Another benefit of this system is that it gives students a clear idea of what is expected of them; as a result, they tend to feel safer. Unclear expectations will keep many students quiet. Unclear expectations can also have the exact opposite effect on others: it can encourage some students to stray off topic into dangerous territory, dominate the floor, talk over others, or simply not listen. Making discussion guidelines and role expectations explicit allows students to self-police one another; it also gives you solid, communally-acknowledged standards to refer to in any case where you feel it necessary to step in to steer a discussion away from disaster, or to address any disruptive behaviours with the class.

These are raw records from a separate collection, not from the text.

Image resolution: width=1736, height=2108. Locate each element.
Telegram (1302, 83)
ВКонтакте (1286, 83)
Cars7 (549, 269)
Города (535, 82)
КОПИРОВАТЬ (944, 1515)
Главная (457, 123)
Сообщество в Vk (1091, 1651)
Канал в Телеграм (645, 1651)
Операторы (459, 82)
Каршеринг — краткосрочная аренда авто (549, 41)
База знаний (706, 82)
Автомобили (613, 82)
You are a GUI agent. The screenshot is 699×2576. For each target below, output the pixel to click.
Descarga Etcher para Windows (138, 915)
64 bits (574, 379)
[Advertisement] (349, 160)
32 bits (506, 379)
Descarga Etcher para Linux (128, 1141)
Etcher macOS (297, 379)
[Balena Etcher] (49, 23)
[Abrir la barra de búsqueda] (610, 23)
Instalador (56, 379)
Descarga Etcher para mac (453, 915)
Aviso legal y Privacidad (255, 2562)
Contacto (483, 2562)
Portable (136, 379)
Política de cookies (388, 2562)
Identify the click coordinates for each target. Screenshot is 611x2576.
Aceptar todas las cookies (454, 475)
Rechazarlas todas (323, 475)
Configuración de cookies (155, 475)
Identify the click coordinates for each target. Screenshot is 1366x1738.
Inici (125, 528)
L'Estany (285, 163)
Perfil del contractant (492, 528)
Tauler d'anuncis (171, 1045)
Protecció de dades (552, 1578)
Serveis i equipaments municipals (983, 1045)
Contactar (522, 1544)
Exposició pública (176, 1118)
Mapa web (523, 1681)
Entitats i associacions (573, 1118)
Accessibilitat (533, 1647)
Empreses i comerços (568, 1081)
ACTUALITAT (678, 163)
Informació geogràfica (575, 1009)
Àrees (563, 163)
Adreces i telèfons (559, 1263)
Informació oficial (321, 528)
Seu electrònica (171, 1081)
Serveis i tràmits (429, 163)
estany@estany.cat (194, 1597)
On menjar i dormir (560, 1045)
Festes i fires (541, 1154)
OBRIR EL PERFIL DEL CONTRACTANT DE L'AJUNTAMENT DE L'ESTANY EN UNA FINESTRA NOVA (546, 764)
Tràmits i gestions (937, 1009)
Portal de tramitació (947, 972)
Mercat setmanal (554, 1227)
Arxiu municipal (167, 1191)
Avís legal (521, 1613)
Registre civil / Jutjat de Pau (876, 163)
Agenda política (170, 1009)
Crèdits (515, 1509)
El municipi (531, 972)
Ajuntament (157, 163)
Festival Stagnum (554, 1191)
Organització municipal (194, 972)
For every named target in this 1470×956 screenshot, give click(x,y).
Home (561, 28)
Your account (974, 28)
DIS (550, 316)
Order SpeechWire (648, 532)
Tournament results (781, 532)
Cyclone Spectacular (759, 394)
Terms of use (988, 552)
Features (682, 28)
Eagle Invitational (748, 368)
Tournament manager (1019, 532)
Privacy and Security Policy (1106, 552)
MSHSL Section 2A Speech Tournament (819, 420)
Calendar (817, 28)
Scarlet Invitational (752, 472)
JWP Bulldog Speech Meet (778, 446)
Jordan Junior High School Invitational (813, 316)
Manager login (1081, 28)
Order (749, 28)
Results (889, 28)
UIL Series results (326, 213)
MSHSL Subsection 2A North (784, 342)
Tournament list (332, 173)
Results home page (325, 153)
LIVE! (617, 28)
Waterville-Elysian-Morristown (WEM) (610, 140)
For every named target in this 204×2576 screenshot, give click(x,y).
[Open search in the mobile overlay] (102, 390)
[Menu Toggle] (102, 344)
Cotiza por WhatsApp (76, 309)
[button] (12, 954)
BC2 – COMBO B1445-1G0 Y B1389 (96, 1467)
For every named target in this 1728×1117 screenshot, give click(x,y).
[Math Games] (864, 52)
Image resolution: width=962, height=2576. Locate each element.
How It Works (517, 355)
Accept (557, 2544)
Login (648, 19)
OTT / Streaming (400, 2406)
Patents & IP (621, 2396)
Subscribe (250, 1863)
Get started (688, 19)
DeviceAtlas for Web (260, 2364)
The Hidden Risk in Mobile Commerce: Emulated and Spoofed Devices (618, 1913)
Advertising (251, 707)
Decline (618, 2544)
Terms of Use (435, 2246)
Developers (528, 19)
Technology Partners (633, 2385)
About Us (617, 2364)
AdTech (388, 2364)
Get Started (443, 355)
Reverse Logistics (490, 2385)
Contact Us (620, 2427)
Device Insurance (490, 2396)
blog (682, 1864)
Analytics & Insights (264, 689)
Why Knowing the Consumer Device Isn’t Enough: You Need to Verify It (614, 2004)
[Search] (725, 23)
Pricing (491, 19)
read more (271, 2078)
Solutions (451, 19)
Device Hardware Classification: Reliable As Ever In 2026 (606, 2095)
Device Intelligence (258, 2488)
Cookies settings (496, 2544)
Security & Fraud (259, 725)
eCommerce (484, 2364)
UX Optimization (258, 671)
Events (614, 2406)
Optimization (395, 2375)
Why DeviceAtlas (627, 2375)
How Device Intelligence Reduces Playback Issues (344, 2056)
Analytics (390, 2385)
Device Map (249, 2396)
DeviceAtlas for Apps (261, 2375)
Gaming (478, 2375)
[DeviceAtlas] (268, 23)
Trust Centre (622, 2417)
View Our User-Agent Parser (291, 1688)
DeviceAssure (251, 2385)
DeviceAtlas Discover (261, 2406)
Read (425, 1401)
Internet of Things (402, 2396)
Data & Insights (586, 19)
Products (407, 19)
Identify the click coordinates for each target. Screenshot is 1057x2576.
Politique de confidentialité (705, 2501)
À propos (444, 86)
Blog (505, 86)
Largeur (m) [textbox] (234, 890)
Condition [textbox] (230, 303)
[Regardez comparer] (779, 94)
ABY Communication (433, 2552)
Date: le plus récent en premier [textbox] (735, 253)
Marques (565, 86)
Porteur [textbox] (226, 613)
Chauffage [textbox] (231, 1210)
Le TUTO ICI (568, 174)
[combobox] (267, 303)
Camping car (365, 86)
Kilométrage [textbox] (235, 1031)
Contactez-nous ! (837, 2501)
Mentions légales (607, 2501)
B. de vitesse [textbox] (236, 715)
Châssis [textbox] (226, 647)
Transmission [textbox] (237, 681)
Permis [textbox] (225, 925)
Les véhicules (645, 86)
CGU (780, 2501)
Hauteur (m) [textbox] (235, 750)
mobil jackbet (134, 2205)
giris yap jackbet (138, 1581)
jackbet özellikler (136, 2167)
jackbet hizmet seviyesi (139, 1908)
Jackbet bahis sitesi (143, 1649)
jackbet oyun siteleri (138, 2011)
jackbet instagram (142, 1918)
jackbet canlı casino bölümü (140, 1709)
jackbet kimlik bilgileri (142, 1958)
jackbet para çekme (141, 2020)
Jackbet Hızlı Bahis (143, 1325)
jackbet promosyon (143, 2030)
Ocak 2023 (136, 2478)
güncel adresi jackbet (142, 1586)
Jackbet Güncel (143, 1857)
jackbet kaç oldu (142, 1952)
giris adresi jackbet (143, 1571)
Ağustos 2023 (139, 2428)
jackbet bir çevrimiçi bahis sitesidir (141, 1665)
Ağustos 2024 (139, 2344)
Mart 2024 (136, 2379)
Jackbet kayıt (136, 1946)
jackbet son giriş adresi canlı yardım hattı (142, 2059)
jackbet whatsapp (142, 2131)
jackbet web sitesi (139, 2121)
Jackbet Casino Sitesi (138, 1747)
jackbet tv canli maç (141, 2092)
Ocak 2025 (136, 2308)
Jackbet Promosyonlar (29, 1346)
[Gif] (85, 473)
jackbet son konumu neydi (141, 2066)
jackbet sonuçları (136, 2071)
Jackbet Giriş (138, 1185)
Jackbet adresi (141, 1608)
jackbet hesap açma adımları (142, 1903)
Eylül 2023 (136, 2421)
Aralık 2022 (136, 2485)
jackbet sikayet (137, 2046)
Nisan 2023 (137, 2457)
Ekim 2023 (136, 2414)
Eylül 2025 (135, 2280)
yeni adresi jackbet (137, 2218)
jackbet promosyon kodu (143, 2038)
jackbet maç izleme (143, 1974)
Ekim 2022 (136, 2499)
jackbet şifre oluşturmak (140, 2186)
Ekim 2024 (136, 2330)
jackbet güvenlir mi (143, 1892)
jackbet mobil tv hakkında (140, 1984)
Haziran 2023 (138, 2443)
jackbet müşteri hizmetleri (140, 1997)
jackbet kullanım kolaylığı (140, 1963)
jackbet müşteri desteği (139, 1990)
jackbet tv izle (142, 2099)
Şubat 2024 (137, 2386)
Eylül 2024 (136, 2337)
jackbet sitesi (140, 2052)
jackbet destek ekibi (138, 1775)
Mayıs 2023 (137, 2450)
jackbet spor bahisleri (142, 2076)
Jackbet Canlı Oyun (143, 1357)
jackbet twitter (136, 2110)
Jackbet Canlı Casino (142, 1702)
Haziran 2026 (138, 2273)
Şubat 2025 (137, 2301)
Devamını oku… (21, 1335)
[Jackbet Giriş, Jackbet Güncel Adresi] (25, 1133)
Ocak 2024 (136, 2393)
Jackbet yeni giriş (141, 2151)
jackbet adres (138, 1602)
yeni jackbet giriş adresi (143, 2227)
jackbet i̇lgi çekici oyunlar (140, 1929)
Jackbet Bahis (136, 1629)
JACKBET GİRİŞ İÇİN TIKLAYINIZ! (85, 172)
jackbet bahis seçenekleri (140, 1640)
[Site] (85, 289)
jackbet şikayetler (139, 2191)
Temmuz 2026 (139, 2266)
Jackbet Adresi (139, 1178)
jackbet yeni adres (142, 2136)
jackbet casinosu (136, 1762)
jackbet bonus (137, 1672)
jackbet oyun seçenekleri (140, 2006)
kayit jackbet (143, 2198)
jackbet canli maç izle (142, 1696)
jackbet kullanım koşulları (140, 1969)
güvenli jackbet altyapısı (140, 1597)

And that, of course, is the final safeguard this system offers–you as note-taker are not entirely absent, or passive. You can step in if necessary, or revisit a touchy topic in weeks following if you don’t like how a discussion went. And, if you participate sparingly in these discussions–but still participate–students will not forget your presence. They will recognize that a higher authority does preside, ultimately, over the classroom, someone who will work to keep the classroom a safe, secure and comfortable space.
Now it’s your turn. How do you invite participation in the classroom? How do you try to create a safe, equitable classroom? I would love to hear from you.